• Task item
Each line that includes the word "agent" should be copied from the records.

• Provided records
....
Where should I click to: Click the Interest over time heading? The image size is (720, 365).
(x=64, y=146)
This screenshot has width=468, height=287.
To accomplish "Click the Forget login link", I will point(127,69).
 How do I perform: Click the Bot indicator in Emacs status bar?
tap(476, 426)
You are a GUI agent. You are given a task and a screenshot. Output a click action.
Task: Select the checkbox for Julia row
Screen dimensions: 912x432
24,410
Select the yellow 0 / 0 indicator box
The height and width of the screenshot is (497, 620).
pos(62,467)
....
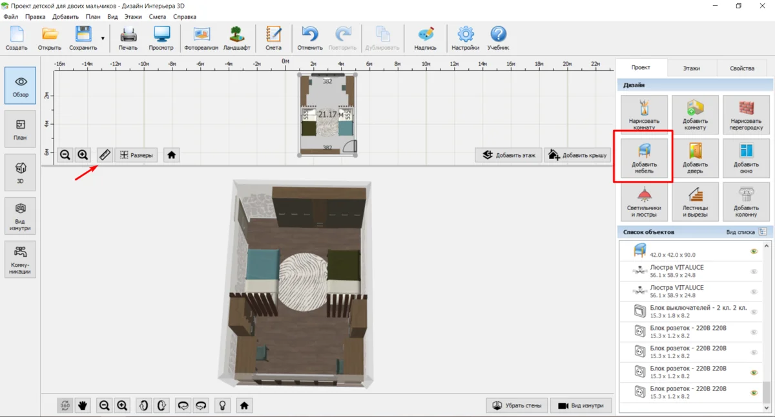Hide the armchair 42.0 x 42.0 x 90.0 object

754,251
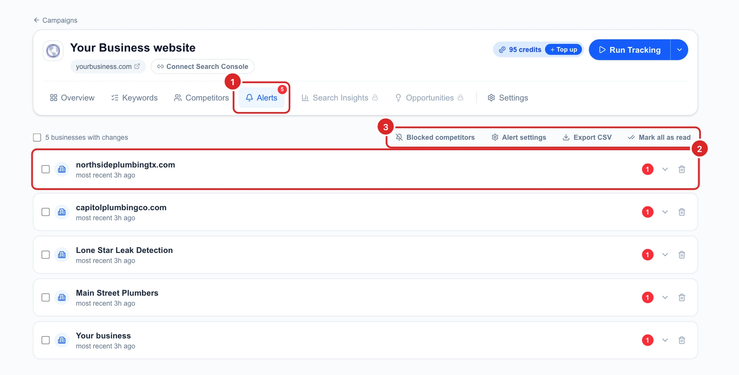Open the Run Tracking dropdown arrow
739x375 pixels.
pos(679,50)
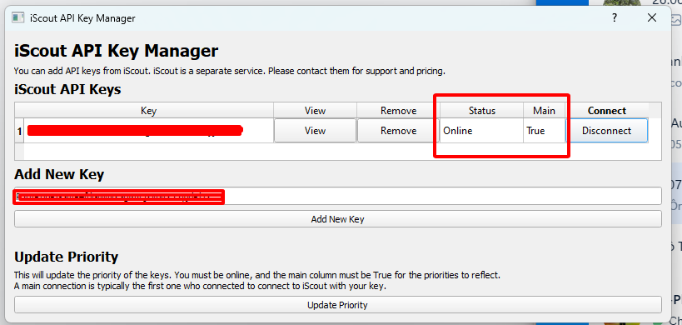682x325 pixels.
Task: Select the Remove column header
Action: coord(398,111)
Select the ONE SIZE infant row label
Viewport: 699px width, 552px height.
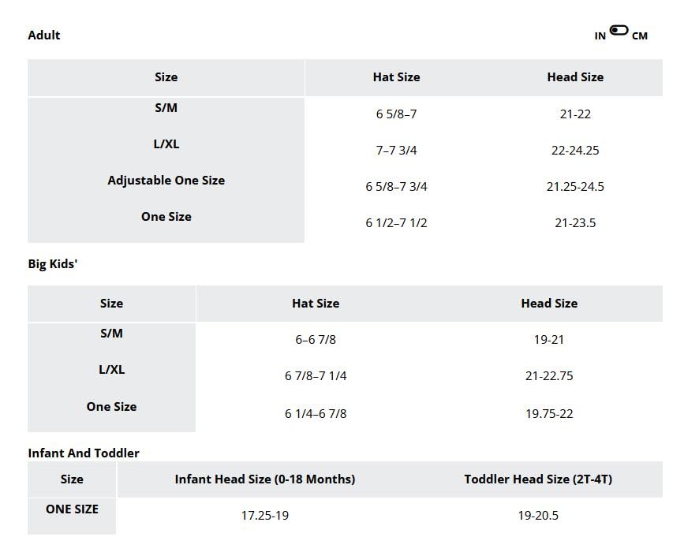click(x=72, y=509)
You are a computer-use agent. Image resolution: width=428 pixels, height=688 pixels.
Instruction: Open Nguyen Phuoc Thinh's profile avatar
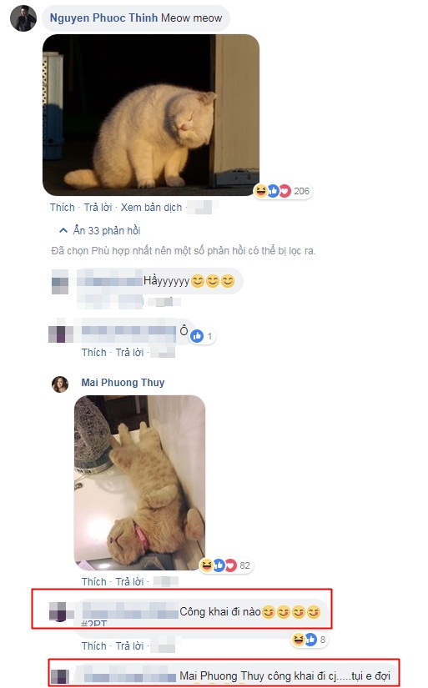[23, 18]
....
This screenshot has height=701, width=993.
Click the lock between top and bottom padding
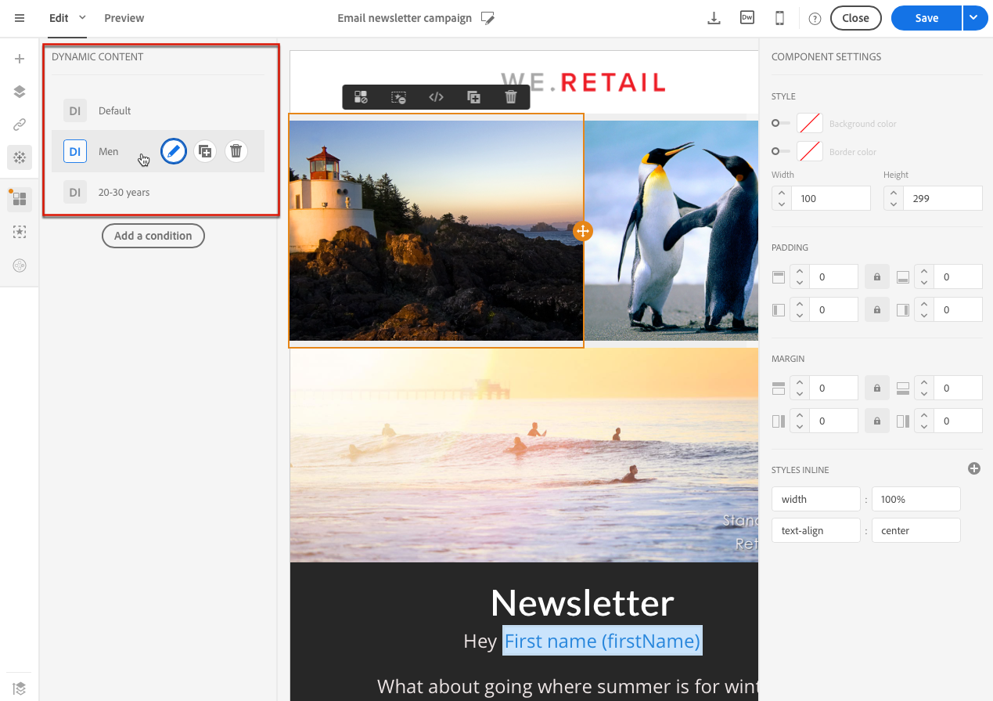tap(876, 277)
....
• Response to this exercise
You are a GUI agent. You are given a task and a screenshot. Output a click action.
You are a computer-use agent. Image resolution: width=428 pixels, height=688 pixels.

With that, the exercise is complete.